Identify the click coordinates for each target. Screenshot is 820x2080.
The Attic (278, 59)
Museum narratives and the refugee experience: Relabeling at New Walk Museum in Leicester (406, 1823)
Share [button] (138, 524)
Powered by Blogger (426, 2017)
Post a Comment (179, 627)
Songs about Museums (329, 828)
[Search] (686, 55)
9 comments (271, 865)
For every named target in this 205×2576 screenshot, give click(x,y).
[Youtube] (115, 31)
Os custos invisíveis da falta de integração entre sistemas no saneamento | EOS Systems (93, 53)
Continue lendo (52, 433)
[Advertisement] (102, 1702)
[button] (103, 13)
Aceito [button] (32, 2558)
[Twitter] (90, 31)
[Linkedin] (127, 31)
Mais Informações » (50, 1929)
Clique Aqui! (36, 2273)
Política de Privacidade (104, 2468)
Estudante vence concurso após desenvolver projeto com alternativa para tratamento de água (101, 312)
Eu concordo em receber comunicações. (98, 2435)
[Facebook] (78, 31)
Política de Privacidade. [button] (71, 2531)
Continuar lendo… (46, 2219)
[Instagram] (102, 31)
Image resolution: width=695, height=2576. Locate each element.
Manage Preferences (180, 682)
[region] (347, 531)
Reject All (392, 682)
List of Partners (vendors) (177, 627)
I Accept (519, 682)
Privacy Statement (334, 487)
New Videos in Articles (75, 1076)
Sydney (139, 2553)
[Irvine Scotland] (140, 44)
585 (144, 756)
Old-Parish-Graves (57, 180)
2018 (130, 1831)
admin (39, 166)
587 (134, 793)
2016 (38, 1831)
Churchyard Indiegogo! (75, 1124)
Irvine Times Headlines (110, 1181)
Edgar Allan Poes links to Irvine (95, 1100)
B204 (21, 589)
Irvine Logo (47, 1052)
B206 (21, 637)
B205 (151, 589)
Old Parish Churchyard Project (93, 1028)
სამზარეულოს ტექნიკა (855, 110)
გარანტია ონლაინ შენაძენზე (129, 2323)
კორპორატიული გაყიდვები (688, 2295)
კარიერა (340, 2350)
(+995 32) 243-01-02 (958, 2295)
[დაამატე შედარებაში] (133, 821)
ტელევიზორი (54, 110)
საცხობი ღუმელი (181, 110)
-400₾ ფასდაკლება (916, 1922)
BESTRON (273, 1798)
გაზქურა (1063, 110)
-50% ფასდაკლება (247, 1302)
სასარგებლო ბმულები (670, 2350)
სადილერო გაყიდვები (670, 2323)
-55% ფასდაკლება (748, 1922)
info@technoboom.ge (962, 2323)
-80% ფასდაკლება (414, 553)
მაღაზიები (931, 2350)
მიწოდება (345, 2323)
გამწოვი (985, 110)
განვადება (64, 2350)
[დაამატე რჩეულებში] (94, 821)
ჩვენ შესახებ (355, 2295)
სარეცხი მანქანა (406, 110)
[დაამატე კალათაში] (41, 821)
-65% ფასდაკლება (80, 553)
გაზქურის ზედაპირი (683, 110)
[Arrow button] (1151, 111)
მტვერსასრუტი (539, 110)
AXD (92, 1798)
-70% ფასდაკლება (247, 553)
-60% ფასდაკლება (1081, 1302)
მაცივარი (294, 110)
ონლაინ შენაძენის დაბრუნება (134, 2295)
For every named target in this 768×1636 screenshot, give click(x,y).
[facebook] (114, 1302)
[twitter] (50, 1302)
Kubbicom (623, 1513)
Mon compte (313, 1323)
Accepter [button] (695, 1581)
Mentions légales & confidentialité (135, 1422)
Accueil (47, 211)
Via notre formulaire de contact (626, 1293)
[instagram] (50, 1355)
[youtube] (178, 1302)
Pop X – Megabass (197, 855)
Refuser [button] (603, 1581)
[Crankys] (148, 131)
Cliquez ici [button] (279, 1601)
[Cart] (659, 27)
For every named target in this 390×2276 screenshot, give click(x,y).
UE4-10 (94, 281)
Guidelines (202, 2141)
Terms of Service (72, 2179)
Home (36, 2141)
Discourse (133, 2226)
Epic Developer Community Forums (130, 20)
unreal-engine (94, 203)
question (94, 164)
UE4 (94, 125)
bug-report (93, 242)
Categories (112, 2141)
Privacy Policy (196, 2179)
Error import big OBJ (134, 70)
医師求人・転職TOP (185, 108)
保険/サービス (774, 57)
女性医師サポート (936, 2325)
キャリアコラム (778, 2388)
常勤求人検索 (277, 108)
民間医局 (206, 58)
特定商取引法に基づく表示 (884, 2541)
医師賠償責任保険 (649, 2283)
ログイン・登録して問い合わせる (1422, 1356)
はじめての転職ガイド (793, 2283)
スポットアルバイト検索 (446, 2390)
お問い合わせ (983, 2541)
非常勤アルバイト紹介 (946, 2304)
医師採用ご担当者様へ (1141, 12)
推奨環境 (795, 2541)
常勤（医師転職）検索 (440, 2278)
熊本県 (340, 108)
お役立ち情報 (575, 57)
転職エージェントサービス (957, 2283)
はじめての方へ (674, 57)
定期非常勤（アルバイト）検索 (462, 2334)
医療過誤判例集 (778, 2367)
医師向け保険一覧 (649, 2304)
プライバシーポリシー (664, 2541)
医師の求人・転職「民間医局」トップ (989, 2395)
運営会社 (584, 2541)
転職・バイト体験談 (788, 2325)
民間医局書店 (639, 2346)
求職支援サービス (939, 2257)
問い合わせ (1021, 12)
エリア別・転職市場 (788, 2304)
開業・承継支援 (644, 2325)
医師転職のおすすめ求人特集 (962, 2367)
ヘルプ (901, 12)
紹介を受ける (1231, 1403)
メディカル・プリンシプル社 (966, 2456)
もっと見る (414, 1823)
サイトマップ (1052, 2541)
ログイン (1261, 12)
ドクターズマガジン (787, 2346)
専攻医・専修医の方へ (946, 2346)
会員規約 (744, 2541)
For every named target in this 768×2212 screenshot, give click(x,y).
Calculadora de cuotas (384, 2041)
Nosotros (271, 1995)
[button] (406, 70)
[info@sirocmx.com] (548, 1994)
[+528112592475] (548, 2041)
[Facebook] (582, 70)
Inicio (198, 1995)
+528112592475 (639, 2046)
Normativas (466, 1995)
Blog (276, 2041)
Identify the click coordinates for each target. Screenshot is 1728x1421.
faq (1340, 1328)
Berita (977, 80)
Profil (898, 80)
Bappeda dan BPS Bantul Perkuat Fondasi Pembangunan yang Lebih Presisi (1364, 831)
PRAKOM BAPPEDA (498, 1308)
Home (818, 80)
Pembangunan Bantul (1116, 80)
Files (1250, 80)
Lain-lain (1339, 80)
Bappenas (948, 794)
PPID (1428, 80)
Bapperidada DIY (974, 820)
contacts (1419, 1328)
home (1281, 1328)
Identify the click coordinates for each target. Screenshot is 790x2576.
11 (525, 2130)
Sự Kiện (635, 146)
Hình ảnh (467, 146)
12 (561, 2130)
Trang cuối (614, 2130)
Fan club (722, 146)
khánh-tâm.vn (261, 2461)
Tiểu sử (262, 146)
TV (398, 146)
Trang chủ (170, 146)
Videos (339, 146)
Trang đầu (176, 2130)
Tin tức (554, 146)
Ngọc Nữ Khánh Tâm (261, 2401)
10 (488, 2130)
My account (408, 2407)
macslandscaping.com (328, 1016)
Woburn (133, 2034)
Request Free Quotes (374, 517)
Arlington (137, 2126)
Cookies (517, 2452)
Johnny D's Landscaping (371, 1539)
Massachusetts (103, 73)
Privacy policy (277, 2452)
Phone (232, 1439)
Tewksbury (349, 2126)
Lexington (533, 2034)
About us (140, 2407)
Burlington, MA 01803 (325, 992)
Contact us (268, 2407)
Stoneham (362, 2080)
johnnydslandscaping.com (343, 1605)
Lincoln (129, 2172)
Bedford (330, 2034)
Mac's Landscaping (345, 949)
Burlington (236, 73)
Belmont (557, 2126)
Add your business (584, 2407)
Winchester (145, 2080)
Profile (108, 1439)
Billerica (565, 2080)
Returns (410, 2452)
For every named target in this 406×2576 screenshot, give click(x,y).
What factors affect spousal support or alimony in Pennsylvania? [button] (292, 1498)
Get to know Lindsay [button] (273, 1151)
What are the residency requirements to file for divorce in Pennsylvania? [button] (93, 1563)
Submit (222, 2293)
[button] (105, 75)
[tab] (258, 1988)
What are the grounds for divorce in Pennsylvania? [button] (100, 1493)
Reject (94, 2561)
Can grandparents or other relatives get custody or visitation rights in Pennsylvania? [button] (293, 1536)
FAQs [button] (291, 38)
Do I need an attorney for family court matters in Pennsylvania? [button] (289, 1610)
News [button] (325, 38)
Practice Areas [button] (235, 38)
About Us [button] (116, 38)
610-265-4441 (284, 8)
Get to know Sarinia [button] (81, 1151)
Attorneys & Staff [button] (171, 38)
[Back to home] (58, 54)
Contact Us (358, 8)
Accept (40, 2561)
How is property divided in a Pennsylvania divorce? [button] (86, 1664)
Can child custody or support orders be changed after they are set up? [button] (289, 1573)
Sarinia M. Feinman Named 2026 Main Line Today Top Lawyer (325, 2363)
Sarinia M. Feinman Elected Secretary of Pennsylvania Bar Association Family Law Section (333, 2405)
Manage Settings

### Task objective
All lines in the listing above between the line with "Pembangunan Bantul (1116, 80)" and the line with "Lincoln (129, 2172)", inclusive, should be set down exactly, and no line outside that range.

### Response box
Pembangunan Bantul (1116, 80)
Files (1250, 80)
Lain-lain (1339, 80)
Bappenas (948, 794)
PPID (1428, 80)
Bapperidada DIY (974, 820)
contacts (1419, 1328)
home (1281, 1328)
Identify the click coordinates for each target. Screenshot is 790x2576.
11 (525, 2130)
Sự Kiện (635, 146)
Hình ảnh (467, 146)
12 (561, 2130)
Trang cuối (614, 2130)
Fan club (722, 146)
khánh-tâm.vn (261, 2461)
Tiểu sử (262, 146)
TV (398, 146)
Trang chủ (170, 146)
Videos (339, 146)
Trang đầu (176, 2130)
Tin tức (554, 146)
Ngọc Nữ Khánh Tâm (261, 2401)
10 (488, 2130)
My account (408, 2407)
macslandscaping.com (328, 1016)
Woburn (133, 2034)
Request Free Quotes (374, 517)
Arlington (137, 2126)
Cookies (517, 2452)
Johnny D's Landscaping (371, 1539)
Massachusetts (103, 73)
Privacy policy (277, 2452)
Phone (232, 1439)
Tewksbury (349, 2126)
Lexington (533, 2034)
About us (140, 2407)
Burlington, MA 01803 (325, 992)
Contact us (268, 2407)
Stoneham (362, 2080)
johnnydslandscaping.com (343, 1605)
Lincoln (129, 2172)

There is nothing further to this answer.